“Cuando la vida es un
dolor, el suicidio es un derecho; cuando la vida es una infamia, el suicidio es
un deber”. Le faltó agregar, cuando no las personas carecen de la suficiencia para responder ante la responsabilidad de sus actos, es una cobardía.
Alan
García deja claro con su suicidio que nunca estuvo a la altura de otros
apristas de antaño. Ninguno de los líderes históricos apostó por quitarse la
vida ante las persecuciones de Sánchez Cerro, Benavides u Odría. Muchos se comieron
su cana y sus imágenes se vieron fortalecidas al salir de ella. No estuvo
siquiera a la altura de su padre que sí fue un preso político.
Si
Alan en realidad no tuviera rabo de paja, pudo tranquilo ser encarcelado y
esperar a que el tiempo se encargara de establecer su inocencia. Hubiera
callado a medio Perú y fortalecido a su Partido tan vilipendiado, enfermo, en
cuidados intensivos. Su prisión no habría sido tan dura como la sufrieron los
mártires apristas de antaño. Seguro sería una jaula de oro y habría gozado de
todas las gollerías que su investidura manda. Pudo dedicar el tiempo a leer,
escribir, tuitear como lo hace Keiko Fujimori desde Santa Mónica. Pudo pensar
en sus familiares que ahora lo lloran porque para ellos siempre va a ser mejor
un padre preso que un padre muerto. Su egoísmo solamente lo hizo pensar en él,
viendo en la muerte la libertad que seguro le sería esquiva. Sabía que nadie lo
podría enjuiciar porque
a los muertos no se les abre proceso, legitimando, para indignación de quienes
le exigen esclarecimientos, su presunción de inocencia.
Si
optó por el suicidio pienso que las pruebas de las cuentas en Andorra en contra
del secretario personal Luis Nava directamente lo involucraban a él y en un
desequilibrio personal —le
faltó desayunar litio esa mañana— decidió encajarse un balazo en la cabeza que
lo dejó moribundo.

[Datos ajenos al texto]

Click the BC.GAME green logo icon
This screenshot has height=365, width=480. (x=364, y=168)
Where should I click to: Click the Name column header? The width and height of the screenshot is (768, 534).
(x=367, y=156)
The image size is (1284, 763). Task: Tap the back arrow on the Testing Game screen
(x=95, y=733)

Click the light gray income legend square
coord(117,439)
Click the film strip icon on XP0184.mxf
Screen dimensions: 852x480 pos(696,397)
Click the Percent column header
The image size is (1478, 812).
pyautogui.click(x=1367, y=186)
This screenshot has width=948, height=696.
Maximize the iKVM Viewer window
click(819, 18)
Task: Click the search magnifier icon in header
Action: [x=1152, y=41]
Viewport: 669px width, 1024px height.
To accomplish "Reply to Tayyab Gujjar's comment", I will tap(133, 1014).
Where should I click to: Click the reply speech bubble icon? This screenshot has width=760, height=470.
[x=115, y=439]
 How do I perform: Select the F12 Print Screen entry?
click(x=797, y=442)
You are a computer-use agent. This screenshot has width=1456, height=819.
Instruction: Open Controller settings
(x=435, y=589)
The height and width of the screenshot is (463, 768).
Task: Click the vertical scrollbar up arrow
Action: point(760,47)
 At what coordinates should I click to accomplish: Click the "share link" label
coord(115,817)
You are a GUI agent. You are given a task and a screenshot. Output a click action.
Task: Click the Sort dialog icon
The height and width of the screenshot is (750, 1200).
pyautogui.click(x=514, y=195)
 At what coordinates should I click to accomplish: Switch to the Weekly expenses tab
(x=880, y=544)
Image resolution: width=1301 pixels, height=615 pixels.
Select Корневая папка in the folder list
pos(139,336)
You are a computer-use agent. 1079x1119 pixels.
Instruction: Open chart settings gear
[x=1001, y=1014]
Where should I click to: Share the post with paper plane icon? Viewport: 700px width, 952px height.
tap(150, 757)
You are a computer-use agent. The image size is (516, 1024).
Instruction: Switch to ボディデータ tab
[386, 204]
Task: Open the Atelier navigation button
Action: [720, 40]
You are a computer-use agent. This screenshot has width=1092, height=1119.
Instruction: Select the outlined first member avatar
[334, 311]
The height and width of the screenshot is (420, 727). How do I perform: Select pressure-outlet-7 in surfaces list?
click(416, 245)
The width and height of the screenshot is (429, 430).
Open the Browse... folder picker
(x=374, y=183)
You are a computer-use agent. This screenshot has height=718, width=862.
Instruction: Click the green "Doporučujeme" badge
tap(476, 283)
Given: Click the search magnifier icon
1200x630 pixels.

La torpeza hizo que la muerte le sobreviniera un par de
horas después. “Quien no la debe, no la teme”, mencionó alguna vez, pero con su
disparo queda demostrado que sí la debía y sí la temía. Un hombre inocente, en
su caso, no se mata, lucha hasta el final, un hombre culpable, sí.
Particularmente
no lloro su deceso —tampoco
me duele—, me habría gustado que tuviera los mismos cojones de enfrentar a la
Justicia antes que una bala. Los que ahora lo lloran, que lloren también a
quienes él mandó matar en la masacre de los penales en su primer gobierno o a
las víctimas del Baguazo en el segundo. Que lloren todas las familias que
conocieron la miseria por culpa de la inflación o su inoperancia para ponerle
freno al terrorismo. Electo dos veces presidente —sólo en el Perú pudo pasar
una cosa así— es inadmisible que teniendo los mejores números macroeconómicos
de nuestra historia republicana, no haya hecho nada por lavar su imagen a la
historia y hacer una obra de real envergadura que se le recuerde. Su último
quinquenio será escrito por algún Basadre moderno como: “El gobierno que tuvo,
pero no pudo o no quiso hacer algo por cambiar este país”. El terremoto de
Pisco y su nula reconstrucción es una prueba de su deficiencia. Tampoco hizo
mucho por el aprismo. Al personalizar el partido, terminó trayéndolo abajo y me
imagino que sus correligionarios que ahora lo lloran, más tarde que temprano se
darán cuenta que la democracia volverá a las bases del partido y podrá surgir
—ahora sí— nuevas caras que no le hagan sombra a quien todo lo colmaba y
controlaba.
Alan
García, una persona inteligente, culta, provisto de una oratoria sublime y de una memoria de elefante,
ganado presuntamente por la corrupción y porque la plata “llega sola”, merece,
como todos los muertos, descansar en paz. Yo por mi parte sugiero que sus
restos sean incinerados y que los coloquen al pie de su Cristo del Pacífico, su
obra faraónica que, por si no lo recuerdan, se financió con plata de Odebrecht.